_WHAT THE TASK ASKS_
Below are entries. Copy exactly the lines running from the line that holds "7.【來論】陳士良：以復興促統一 在奮進中實現民族偉業 (359, 548)" to the line that holds "[https://www.instagram.com/radiocanal95] (178, 2492)", with both ends included.

Segment Open

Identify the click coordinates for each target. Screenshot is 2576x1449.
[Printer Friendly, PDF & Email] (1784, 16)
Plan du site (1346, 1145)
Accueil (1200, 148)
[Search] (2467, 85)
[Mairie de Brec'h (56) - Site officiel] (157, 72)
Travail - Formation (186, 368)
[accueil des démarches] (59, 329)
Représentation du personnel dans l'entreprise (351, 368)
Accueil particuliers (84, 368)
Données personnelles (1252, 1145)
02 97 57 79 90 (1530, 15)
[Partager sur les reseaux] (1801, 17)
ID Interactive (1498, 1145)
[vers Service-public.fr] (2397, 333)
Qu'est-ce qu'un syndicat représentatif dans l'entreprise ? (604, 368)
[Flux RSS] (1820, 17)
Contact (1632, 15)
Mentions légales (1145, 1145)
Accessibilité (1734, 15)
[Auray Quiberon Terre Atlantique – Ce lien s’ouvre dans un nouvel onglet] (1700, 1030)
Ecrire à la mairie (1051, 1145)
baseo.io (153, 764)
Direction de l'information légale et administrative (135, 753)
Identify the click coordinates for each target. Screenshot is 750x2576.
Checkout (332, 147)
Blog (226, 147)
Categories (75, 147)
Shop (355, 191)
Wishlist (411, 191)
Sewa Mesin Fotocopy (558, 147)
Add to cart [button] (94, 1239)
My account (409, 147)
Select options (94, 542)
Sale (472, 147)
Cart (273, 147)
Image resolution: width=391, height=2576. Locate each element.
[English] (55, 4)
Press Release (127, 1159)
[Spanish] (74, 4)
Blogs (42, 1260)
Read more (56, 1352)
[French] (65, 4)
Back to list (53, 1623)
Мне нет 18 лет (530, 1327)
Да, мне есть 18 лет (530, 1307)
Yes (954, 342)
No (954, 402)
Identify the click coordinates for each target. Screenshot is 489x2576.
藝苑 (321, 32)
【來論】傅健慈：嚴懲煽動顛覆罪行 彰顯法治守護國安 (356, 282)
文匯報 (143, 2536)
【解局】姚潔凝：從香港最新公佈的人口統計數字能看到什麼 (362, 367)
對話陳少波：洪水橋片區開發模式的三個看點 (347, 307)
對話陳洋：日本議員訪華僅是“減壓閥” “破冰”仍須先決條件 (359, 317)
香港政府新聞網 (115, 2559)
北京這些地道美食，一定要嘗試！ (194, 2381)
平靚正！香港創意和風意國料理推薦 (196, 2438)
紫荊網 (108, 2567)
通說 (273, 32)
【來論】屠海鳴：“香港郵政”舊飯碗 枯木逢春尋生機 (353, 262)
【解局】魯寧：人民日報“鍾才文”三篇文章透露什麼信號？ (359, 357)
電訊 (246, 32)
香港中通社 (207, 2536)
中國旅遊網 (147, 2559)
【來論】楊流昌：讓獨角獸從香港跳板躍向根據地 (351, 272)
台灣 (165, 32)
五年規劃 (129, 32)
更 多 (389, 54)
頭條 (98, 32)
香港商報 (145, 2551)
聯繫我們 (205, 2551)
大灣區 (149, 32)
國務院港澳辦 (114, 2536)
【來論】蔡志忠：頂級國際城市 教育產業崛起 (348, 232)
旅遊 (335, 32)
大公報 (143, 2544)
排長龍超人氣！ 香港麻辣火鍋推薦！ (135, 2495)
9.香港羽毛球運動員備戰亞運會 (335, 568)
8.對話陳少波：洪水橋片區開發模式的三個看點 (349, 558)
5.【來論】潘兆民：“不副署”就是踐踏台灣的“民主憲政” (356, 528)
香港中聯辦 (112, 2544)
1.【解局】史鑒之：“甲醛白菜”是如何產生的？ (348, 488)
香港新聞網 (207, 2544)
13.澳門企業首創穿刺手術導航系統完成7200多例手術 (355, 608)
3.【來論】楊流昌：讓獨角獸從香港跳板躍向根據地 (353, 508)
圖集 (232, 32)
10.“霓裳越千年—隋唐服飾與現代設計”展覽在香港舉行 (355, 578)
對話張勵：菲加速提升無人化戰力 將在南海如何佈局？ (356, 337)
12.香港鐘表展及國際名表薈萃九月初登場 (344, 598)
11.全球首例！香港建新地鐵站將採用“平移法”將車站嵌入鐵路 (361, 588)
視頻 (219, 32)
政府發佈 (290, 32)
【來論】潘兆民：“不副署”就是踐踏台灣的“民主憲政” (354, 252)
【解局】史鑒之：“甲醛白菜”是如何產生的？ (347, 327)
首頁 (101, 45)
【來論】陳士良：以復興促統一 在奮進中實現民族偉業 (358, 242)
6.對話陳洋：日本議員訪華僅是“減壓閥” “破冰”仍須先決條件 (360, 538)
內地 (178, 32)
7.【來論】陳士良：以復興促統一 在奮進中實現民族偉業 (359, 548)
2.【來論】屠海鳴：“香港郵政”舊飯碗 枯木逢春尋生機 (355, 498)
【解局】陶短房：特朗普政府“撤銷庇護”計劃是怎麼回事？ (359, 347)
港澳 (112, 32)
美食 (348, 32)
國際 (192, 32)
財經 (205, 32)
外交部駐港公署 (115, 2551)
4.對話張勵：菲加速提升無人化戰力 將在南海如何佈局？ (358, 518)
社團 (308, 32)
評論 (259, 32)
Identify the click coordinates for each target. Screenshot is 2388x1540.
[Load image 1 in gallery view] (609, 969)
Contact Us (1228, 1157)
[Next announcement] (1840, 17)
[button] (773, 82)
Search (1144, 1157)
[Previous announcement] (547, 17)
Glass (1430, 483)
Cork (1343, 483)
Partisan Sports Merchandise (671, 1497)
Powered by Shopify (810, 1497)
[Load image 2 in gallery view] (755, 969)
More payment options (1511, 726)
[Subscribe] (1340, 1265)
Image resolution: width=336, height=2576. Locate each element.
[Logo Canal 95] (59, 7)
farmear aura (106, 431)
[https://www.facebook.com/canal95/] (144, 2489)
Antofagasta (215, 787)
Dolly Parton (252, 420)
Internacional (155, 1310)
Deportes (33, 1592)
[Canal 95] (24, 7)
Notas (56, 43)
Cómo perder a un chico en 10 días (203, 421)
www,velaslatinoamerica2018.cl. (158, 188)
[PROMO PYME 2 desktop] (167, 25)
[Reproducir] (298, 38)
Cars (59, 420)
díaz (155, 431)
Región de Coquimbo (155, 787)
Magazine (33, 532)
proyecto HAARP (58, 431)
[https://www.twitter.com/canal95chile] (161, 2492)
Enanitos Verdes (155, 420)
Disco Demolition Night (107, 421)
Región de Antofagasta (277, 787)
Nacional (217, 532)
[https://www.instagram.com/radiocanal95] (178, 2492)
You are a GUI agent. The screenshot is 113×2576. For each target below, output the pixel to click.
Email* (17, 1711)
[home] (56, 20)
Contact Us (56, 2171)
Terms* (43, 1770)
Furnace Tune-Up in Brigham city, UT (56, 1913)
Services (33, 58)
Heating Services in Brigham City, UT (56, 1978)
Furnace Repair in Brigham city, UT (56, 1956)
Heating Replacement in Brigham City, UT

Segment Closed

_EXERCISE ANSWER_
7.【來論】陳士良：以復興促統一 在奮進中實現民族偉業 (359, 548)
2.【來論】屠海鳴：“香港郵政”舊飯碗 枯木逢春尋生機 (355, 498)
【解局】陶短房：特朗普政府“撤銷庇護”計劃是怎麼回事？ (359, 347)
港澳 (112, 32)
美食 (348, 32)
國際 (192, 32)
財經 (205, 32)
外交部駐港公署 (115, 2551)
4.對話張勵：菲加速提升無人化戰力 將在南海如何佈局？ (358, 518)
社團 (308, 32)
評論 (259, 32)
Identify the click coordinates for each target. Screenshot is 2388x1540.
[Load image 1 in gallery view] (609, 969)
Contact Us (1228, 1157)
[Next announcement] (1840, 17)
[button] (773, 82)
Search (1144, 1157)
[Previous announcement] (547, 17)
Glass (1430, 483)
Cork (1343, 483)
Partisan Sports Merchandise (671, 1497)
Powered by Shopify (810, 1497)
[Load image 2 in gallery view] (755, 969)
More payment options (1511, 726)
[Subscribe] (1340, 1265)
Image resolution: width=336, height=2576. Locate each element.
[Logo Canal 95] (59, 7)
farmear aura (106, 431)
[https://www.facebook.com/canal95/] (144, 2489)
Antofagasta (215, 787)
Dolly Parton (252, 420)
Internacional (155, 1310)
Deportes (33, 1592)
[Canal 95] (24, 7)
Notas (56, 43)
Cómo perder a un chico en 10 días (203, 421)
www,velaslatinoamerica2018.cl. (158, 188)
[PROMO PYME 2 desktop] (167, 25)
[Reproducir] (298, 38)
Cars (59, 420)
díaz (155, 431)
Región de Coquimbo (155, 787)
Magazine (33, 532)
proyecto HAARP (58, 431)
[https://www.twitter.com/canal95chile] (161, 2492)
Enanitos Verdes (155, 420)
Disco Demolition Night (107, 421)
Región de Antofagasta (277, 787)
Nacional (217, 532)
[https://www.instagram.com/radiocanal95] (178, 2492)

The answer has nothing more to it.